Start of WORKING DATA

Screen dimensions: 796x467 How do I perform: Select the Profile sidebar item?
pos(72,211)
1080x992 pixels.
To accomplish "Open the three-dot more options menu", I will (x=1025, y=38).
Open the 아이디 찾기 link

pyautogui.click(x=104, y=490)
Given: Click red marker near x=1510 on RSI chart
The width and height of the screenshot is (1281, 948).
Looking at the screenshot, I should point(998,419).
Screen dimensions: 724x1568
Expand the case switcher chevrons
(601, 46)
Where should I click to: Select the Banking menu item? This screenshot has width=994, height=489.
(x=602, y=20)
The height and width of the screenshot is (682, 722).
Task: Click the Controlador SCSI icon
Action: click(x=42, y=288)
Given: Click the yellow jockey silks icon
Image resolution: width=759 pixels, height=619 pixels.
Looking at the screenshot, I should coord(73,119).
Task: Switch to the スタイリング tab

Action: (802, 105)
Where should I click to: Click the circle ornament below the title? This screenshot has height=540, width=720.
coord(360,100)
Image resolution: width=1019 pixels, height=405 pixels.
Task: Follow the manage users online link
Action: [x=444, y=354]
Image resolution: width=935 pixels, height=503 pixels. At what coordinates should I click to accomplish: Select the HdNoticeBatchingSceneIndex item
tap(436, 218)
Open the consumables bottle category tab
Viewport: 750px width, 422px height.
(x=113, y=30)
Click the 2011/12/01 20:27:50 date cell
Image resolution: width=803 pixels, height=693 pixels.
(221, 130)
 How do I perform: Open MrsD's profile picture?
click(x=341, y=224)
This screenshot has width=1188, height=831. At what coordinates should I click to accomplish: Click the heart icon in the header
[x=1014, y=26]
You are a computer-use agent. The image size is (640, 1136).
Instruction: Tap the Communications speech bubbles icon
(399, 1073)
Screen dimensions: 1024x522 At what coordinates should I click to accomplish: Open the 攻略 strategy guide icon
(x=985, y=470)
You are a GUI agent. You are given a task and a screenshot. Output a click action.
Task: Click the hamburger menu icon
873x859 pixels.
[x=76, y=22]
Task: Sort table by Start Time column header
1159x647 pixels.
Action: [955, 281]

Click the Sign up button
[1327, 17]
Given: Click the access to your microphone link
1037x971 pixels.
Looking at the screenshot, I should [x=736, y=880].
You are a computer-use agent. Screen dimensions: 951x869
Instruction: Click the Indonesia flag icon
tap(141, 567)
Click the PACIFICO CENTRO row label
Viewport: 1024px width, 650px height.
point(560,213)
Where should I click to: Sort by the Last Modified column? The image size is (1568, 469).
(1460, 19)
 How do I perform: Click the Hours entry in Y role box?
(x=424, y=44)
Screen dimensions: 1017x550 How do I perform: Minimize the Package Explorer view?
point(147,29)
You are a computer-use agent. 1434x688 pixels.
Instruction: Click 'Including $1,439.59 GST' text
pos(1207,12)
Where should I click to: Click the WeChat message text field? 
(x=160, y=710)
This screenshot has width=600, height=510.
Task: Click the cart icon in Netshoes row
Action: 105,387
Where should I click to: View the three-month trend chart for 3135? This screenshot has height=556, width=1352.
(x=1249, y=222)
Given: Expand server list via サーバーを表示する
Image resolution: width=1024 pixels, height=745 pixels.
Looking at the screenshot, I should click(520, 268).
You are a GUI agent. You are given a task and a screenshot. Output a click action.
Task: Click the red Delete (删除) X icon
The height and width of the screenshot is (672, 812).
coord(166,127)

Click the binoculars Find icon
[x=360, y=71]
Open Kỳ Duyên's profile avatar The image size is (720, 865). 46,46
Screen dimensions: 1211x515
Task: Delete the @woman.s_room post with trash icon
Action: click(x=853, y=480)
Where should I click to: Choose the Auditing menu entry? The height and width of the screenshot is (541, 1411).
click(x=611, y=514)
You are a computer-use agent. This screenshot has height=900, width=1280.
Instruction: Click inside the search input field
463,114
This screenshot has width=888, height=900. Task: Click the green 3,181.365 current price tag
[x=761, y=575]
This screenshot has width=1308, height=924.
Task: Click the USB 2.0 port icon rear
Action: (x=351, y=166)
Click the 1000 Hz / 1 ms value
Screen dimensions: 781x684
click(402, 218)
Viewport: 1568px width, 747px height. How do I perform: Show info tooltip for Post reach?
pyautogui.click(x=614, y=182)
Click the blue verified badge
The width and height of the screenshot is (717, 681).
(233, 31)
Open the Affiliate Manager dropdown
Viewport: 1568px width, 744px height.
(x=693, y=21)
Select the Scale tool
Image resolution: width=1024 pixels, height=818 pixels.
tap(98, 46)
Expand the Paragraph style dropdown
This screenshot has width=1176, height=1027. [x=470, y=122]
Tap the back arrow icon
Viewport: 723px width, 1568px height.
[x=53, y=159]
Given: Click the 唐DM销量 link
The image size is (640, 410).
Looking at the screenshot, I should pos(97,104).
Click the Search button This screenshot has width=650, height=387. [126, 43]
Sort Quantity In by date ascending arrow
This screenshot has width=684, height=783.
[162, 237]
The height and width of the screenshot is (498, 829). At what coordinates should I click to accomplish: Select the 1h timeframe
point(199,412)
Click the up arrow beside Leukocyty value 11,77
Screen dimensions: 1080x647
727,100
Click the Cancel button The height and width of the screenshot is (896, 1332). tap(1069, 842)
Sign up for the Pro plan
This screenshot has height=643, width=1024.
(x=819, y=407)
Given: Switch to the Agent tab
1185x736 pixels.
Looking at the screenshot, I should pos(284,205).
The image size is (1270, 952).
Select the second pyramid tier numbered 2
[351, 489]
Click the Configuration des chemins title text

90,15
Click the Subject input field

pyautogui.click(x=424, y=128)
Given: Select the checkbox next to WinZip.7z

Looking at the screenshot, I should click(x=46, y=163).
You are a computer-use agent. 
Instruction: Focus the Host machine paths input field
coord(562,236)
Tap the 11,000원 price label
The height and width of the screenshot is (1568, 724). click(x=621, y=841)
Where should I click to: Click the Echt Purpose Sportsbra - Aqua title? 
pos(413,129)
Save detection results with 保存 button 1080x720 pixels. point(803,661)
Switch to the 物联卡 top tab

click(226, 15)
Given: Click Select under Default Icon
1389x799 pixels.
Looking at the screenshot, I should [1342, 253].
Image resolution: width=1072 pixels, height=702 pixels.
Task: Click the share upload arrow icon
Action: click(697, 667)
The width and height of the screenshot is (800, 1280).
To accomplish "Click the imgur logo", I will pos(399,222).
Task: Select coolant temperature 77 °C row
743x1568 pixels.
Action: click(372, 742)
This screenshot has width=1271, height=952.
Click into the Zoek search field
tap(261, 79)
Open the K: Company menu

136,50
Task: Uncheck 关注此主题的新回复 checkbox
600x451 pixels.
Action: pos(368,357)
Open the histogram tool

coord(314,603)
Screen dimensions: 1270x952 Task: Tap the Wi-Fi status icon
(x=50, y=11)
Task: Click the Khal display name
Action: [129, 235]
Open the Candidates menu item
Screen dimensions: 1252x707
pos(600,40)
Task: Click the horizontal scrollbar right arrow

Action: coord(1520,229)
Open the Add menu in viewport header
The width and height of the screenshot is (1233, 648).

End of WORKING DATA

_WHAT THIS TASK INVOLVES_
Retype all of the data word for word.

_WRITTEN RESPONSE_
Screen dimensions: 796x467 How do I perform: Select the Profile sidebar item?
pos(72,211)
1080x992 pixels.
To accomplish "Open the three-dot more options menu", I will (x=1025, y=38).
Open the 아이디 찾기 link

pyautogui.click(x=104, y=490)
Given: Click red marker near x=1510 on RSI chart
The width and height of the screenshot is (1281, 948).
Looking at the screenshot, I should point(998,419).
Screen dimensions: 724x1568
Expand the case switcher chevrons
(601, 46)
Where should I click to: Select the Banking menu item? This screenshot has width=994, height=489.
(x=602, y=20)
The height and width of the screenshot is (682, 722).
Task: Click the Controlador SCSI icon
Action: click(x=42, y=288)
Given: Click the yellow jockey silks icon
Image resolution: width=759 pixels, height=619 pixels.
Looking at the screenshot, I should coord(73,119).
Task: Switch to the スタイリング tab

Action: (802, 105)
Where should I click to: Click the circle ornament below the title? This screenshot has height=540, width=720.
coord(360,100)
Image resolution: width=1019 pixels, height=405 pixels.
Task: Follow the manage users online link
Action: [x=444, y=354]
Image resolution: width=935 pixels, height=503 pixels. At what coordinates should I click to accomplish: Select the HdNoticeBatchingSceneIndex item
tap(436, 218)
Open the consumables bottle category tab
Viewport: 750px width, 422px height.
(x=113, y=30)
Click the 2011/12/01 20:27:50 date cell
Image resolution: width=803 pixels, height=693 pixels.
(221, 130)
 How do I perform: Open MrsD's profile picture?
click(x=341, y=224)
This screenshot has width=1188, height=831. At what coordinates should I click to accomplish: Click the heart icon in the header
[x=1014, y=26]
You are a computer-use agent. The image size is (640, 1136).
Instruction: Tap the Communications speech bubbles icon
(399, 1073)
Screen dimensions: 1024x522 At what coordinates should I click to accomplish: Open the 攻略 strategy guide icon
(x=985, y=470)
You are a GUI agent. You are given a task and a screenshot. Output a click action.
Task: Click the hamburger menu icon
873x859 pixels.
[x=76, y=22]
Task: Sort table by Start Time column header
1159x647 pixels.
Action: [955, 281]

Click the Sign up button
[1327, 17]
Given: Click the access to your microphone link
1037x971 pixels.
Looking at the screenshot, I should [x=736, y=880].
You are a computer-use agent. Screen dimensions: 951x869
Instruction: Click the Indonesia flag icon
tap(141, 567)
Click the PACIFICO CENTRO row label
Viewport: 1024px width, 650px height.
point(560,213)
Where should I click to: Sort by the Last Modified column? The image size is (1568, 469).
(1460, 19)
 How do I perform: Click the Hours entry in Y role box?
(x=424, y=44)
Screen dimensions: 1017x550 How do I perform: Minimize the Package Explorer view?
point(147,29)
You are a computer-use agent. 1434x688 pixels.
Instruction: Click 'Including $1,439.59 GST' text
pos(1207,12)
Where should I click to: Click the WeChat message text field? 
(x=160, y=710)
This screenshot has width=600, height=510.
Task: Click the cart icon in Netshoes row
Action: 105,387
Where should I click to: View the three-month trend chart for 3135? This screenshot has height=556, width=1352.
(x=1249, y=222)
Given: Expand server list via サーバーを表示する
Image resolution: width=1024 pixels, height=745 pixels.
Looking at the screenshot, I should click(520, 268).
You are a GUI agent. You are given a task and a screenshot. Output a click action.
Task: Click the red Delete (删除) X icon
The height and width of the screenshot is (672, 812).
coord(166,127)

Click the binoculars Find icon
[x=360, y=71]
Open Kỳ Duyên's profile avatar The image size is (720, 865). 46,46
Screen dimensions: 1211x515
Task: Delete the @woman.s_room post with trash icon
Action: click(x=853, y=480)
Where should I click to: Choose the Auditing menu entry? The height and width of the screenshot is (541, 1411).
click(x=611, y=514)
You are a computer-use agent. This screenshot has height=900, width=1280.
Instruction: Click inside the search input field
463,114
This screenshot has width=888, height=900. Task: Click the green 3,181.365 current price tag
[x=761, y=575]
This screenshot has width=1308, height=924.
Task: Click the USB 2.0 port icon rear
Action: (x=351, y=166)
Click the 1000 Hz / 1 ms value
Screen dimensions: 781x684
click(402, 218)
Viewport: 1568px width, 747px height. How do I perform: Show info tooltip for Post reach?
pyautogui.click(x=614, y=182)
Click the blue verified badge
The width and height of the screenshot is (717, 681).
(233, 31)
Open the Affiliate Manager dropdown
Viewport: 1568px width, 744px height.
(x=693, y=21)
Select the Scale tool
Image resolution: width=1024 pixels, height=818 pixels.
tap(98, 46)
Expand the Paragraph style dropdown
This screenshot has width=1176, height=1027. [x=470, y=122]
Tap the back arrow icon
Viewport: 723px width, 1568px height.
[x=53, y=159]
Given: Click the 唐DM销量 link
The image size is (640, 410).
Looking at the screenshot, I should pos(97,104).
Click the Search button This screenshot has width=650, height=387. [126, 43]
Sort Quantity In by date ascending arrow
This screenshot has width=684, height=783.
[162, 237]
The height and width of the screenshot is (498, 829). At what coordinates should I click to accomplish: Select the 1h timeframe
point(199,412)
Click the up arrow beside Leukocyty value 11,77
Screen dimensions: 1080x647
727,100
Click the Cancel button The height and width of the screenshot is (896, 1332). tap(1069, 842)
Sign up for the Pro plan
This screenshot has height=643, width=1024.
(x=819, y=407)
Given: Switch to the Agent tab
1185x736 pixels.
Looking at the screenshot, I should pos(284,205).
The image size is (1270, 952).
Select the second pyramid tier numbered 2
[351, 489]
Click the Configuration des chemins title text

90,15
Click the Subject input field

pyautogui.click(x=424, y=128)
Given: Select the checkbox next to WinZip.7z

Looking at the screenshot, I should click(x=46, y=163).
You are a computer-use agent. 
Instruction: Focus the Host machine paths input field
coord(562,236)
Tap the 11,000원 price label
The height and width of the screenshot is (1568, 724). click(x=621, y=841)
Where should I click to: Click the Echt Purpose Sportsbra - Aqua title? 
pos(413,129)
Save detection results with 保存 button 1080x720 pixels. point(803,661)
Switch to the 物联卡 top tab

click(226, 15)
Given: Click Select under Default Icon
1389x799 pixels.
Looking at the screenshot, I should [1342, 253].
Image resolution: width=1072 pixels, height=702 pixels.
Task: Click the share upload arrow icon
Action: click(697, 667)
The width and height of the screenshot is (800, 1280).
To accomplish "Click the imgur logo", I will pos(399,222).
Task: Select coolant temperature 77 °C row
743x1568 pixels.
Action: click(372, 742)
This screenshot has width=1271, height=952.
Click into the Zoek search field
tap(261, 79)
Open the K: Company menu

136,50
Task: Uncheck 关注此主题的新回复 checkbox
600x451 pixels.
Action: pos(368,357)
Open the histogram tool

coord(314,603)
Screen dimensions: 1270x952 Task: Tap the Wi-Fi status icon
(x=50, y=11)
Task: Click the Khal display name
Action: [129, 235]
Open the Candidates menu item
Screen dimensions: 1252x707
pos(600,40)
Task: Click the horizontal scrollbar right arrow

Action: coord(1520,229)
Open the Add menu in viewport header
The width and height of the screenshot is (1233, 648).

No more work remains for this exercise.